Problem to work on: Locate the line containing "Taian Yueshou Mixing" in the material below; repeat it and every line after it, exactly as written.

Given information:
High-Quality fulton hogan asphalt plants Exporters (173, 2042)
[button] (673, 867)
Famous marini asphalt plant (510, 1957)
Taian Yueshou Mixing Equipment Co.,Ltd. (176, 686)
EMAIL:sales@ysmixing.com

Response area:
Taian Yueshou Mixing Equipment Co.,Ltd. (176, 686)
EMAIL:sales@ysmixing.com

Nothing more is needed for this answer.